Re: Green, like Swiss Chard
"Plus I'm perhaps a bit of a luddite and prefer actual knobs and switches. Muscle memory makes it easy to find those and check state."
You're not alone. Car instrumentation is falling victim to fairly stupid design decisions*¹, often of the "If it's touchsrceen it must be better" variety, where because something could be done, it is done—whether or not it actually renders an improvement.
It is positively dangerous to move some controls on to a touchscreen interface. In general, all car instrumentation should be designed according to the rule that says "Eyes off road = Unsafe".
Rarely used controls, things you might set up once at the beginning of a journey, or have to operate very rarely and only exceedingly briefly while driving (requiring just the briefest glance) may be ok for a screen: everything else that you tend to muck about with more frequently, should be—
* Locatable by muscle memory (it will rapidly become findable just by reaching in an accustomed way)

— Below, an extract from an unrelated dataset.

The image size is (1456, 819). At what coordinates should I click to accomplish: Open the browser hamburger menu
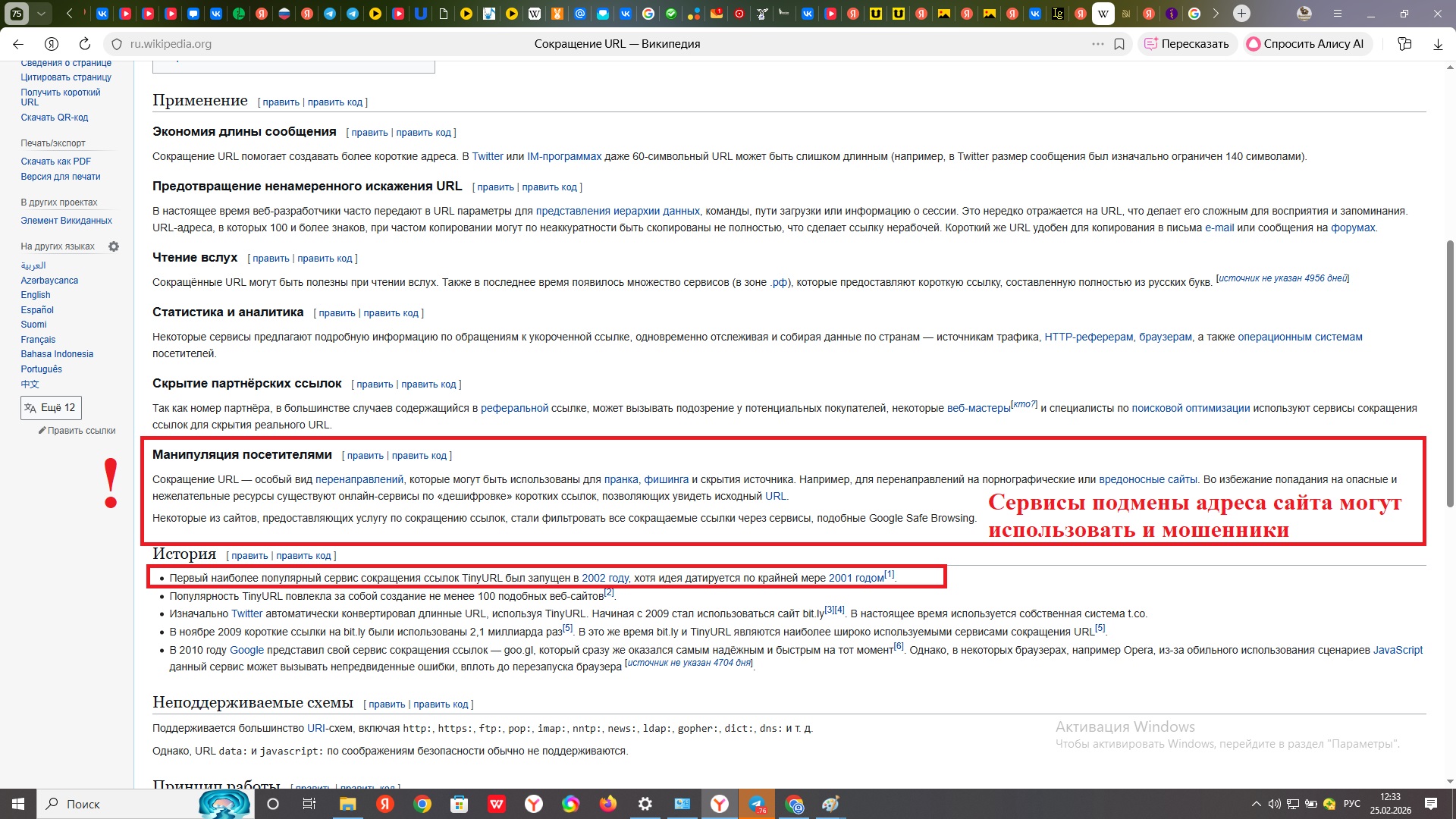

* Uniquely identifiable by touch (the knob for the temperature will feel quite different from the one for the radio volume)
* Provide positive feedback (three soft clicks clockwise means you know you just turned up the cabin temp by 3°; or moved up the radio band by three stations)
* Where relevant, backed up by an at-a-glance repeater, on the dash for very frequent use (e.g. transmission mode), or merely prominent elsewhere (nice clear temperature digital readout by the heater knob)
It's easy to forget that in a car you need to keep looking through the windscreen much more frequently than in a plane: yet aircraft cockpits are very carefully designed for precisely this kind of muscle-memory plus haptic feedback approach. You really don't want to activate the slats when you're reaching for the cabin PA button at cruising altitude. Plane designers wouldn't dream of putting certain controls onto screens alone. We shouldn't be doing it with cars either, no matter how many cents it saves the manufacturers ...
(And yes, voice will have a role in solving this problem: but FFS don't let some halfwit decide that because cars can be internet-connected, voice commands should be routed through an Artificial Idiot.)
*¹ If someone was once stupid enough to put the hazard button on the steering column where you're inclined to reach through the spokes of the steering wheel to press it, then it's clear that even perfectly imbecile design decisions are possible. The hazard button should be where both front-seaters can reach it cleanly and without fail, as should an effective failsafe emergency brake (handbrake) control. Cars are, I guess, a bit like the internet: if we invented them just today, we'd do it very differently.